RADI-04. PRETREATMENT VOLUME OF MRI-DETERMINED WHITE MATTER INJURY (WMI) PREDICTS COGNITIVE DECLINE AFTER HIPPOCAMPAL AVOIDANT (HA) WBRT FOR BRAIN METASTASES: SECONDARY ANALYSIS OF NRG ONCOLOGY RTOG 0933

Abstract PURPOSE: RTOG 0933 demonstrated benefits to memory following HA-WBRT, supporting the hypothesis of hippocampal radiosensitivity and associated memory specificity. However, some patients demonstrated cognitive decline, suggesting mechanisms outside hippocampal radiosensitivity playing a role. WMI has been implicated in RT-induced cognitive decline.
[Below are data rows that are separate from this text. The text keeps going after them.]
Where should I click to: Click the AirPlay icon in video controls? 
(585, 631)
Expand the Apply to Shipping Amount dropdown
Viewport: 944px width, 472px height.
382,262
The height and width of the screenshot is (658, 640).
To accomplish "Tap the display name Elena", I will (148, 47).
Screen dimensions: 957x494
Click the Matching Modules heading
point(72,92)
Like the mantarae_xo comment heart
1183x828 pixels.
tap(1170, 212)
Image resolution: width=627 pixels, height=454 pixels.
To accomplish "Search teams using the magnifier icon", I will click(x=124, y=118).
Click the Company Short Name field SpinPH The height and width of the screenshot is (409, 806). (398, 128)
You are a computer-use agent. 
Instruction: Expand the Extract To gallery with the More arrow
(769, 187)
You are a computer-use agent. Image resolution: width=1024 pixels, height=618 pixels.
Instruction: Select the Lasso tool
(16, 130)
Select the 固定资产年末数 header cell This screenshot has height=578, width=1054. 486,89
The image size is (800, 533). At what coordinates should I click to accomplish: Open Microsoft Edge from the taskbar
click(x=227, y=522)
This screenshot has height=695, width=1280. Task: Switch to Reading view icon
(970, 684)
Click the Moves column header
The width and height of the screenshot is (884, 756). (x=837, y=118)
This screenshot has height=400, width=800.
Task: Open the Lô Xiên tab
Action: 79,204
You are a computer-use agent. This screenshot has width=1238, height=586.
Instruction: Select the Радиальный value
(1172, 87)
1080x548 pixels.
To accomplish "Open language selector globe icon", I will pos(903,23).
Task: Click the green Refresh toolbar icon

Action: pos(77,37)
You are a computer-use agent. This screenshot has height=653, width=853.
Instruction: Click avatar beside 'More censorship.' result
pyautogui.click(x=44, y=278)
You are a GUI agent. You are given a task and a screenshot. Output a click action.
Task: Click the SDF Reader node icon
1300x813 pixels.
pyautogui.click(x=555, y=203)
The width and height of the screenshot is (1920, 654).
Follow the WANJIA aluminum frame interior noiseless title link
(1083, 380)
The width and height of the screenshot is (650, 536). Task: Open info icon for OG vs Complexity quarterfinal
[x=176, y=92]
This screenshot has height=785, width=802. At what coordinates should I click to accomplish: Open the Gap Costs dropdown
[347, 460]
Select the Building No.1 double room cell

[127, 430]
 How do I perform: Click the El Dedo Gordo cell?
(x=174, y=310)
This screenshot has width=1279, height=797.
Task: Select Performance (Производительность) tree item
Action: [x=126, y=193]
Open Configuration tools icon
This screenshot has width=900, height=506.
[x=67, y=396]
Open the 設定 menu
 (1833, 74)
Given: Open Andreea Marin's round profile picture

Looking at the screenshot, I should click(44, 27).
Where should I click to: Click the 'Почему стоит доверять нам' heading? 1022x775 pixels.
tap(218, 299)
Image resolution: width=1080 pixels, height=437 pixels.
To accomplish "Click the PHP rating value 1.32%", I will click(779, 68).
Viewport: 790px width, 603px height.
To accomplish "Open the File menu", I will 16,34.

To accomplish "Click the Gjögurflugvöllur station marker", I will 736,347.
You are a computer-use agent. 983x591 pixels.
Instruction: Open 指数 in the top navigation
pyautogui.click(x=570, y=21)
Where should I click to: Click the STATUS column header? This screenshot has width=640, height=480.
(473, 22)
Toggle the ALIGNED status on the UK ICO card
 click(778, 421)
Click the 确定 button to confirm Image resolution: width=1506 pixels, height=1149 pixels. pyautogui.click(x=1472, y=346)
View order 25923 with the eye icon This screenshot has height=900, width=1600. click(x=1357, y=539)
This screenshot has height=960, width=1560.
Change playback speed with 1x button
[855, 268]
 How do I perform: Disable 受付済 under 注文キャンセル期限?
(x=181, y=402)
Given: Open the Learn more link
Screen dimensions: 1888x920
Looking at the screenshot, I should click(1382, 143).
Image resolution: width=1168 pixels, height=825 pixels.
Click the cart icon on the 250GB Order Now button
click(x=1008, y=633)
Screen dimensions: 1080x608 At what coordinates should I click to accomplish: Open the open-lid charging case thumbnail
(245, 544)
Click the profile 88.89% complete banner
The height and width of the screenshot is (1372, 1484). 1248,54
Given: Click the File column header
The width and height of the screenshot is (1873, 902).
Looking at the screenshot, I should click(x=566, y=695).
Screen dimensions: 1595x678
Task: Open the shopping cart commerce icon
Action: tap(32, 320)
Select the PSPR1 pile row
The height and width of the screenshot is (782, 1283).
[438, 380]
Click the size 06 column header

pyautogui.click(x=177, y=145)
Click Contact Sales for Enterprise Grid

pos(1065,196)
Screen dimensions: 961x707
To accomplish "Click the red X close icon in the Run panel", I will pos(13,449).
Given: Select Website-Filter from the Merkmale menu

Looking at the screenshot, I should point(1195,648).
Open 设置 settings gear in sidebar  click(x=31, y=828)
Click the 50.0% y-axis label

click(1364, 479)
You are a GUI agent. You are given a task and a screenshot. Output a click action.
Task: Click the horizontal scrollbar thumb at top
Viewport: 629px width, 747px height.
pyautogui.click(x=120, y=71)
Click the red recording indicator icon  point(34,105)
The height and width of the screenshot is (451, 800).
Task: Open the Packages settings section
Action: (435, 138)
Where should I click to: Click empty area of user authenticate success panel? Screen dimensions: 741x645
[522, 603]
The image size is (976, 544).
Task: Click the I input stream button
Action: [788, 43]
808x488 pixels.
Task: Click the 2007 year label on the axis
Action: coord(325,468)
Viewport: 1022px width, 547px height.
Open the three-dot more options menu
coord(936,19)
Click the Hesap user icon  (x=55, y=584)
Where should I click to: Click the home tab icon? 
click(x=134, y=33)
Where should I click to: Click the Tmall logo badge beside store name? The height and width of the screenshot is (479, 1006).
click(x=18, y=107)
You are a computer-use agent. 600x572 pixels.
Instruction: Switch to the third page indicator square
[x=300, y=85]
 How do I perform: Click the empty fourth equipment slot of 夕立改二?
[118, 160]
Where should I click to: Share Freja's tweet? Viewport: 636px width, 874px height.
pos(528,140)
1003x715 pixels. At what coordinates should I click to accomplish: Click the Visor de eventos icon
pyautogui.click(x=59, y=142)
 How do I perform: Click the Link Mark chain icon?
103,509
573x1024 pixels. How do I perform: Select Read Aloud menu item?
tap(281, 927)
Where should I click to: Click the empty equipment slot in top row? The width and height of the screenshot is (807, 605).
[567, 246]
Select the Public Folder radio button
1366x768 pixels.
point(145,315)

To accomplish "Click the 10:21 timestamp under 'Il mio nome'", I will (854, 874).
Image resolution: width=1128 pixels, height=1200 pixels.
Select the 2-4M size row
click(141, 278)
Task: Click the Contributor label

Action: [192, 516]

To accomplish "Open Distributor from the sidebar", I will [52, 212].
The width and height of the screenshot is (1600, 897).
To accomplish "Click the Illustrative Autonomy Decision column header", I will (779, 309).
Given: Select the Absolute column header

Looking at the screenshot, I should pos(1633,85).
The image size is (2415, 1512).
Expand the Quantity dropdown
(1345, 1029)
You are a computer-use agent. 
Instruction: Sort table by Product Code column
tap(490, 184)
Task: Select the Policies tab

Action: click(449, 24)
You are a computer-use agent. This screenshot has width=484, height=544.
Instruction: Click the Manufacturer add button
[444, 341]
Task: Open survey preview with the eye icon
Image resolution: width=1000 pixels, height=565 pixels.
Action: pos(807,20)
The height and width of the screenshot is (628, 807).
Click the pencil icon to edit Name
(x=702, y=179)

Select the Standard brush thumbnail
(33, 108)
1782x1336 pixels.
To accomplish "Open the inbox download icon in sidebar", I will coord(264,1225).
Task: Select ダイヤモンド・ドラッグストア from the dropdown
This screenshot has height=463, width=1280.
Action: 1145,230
This secondary analysis explored the relationship between pre-treatment WMI and memory following HA-WBRT. METHODS AND MATERIALS: 113 patients received HA-WBRT. Standardized cognitive assessments were performed at baseline, 2, 4, and 6 months. The primary endpoint was Hopkins Verbal Learning Test Delayed Recall (HVLT-DR) at 4 mos. Secondary endpoints included HVLT Total Recall (HVLT-TR) and Recognition (HVLT-Recog). Of 113 patients, 34 underwent pre-treatment and 4-month post-treatment HVLT testing and pre-treatment post-contrast volumetric T1 and axial T2/FLAIR MRI. Volumetric analysis of metastatic disease burden and disease-unrelated WMI was conducted on the pre-treatment MRI. Correlational analyses were performed examining the relationship between pre-treatment WMI and HVLT outcomes following HA-WBRT. RESULTS: Correlation was found between larger volumes of pre-treatment WMI and decline in HVLT-Recog (r=.54, p< .05) and a correlational trend was observed between larger volume of pre-treatment WMI and decline in HVLT-DR (r=.31, p=.08). Patients with higher pre-treatment disease burden experienced a greater magnitude of stability or positive shift in HVLT-recall and –delayed recall following HA-WBRT. (r=-.36 and r=-.36, p’s < .05), compared to the magnitude of stability/positive shift in those with lesser disease burden. CONCLUSION: In patients receiving HA-WBRT, pre-treatment-WMI predicts memory decline, suggesting white matter integrity pre-treatment contributes to the pathogenesis of post-WBRT cognitive toxicity independent of hippocampal stem cell radiosensitivity. Less decline or improvement in HVLT following HA-WBRT for patients with higher pre-treatment intracranial metastatic burden supports the importance of WBRT-induced intracranial control on cognition. These imaging biomarkers for cognitive toxicity will be further explored on NRG CC001 and CC003, phase III trials of WBRT with or without HA.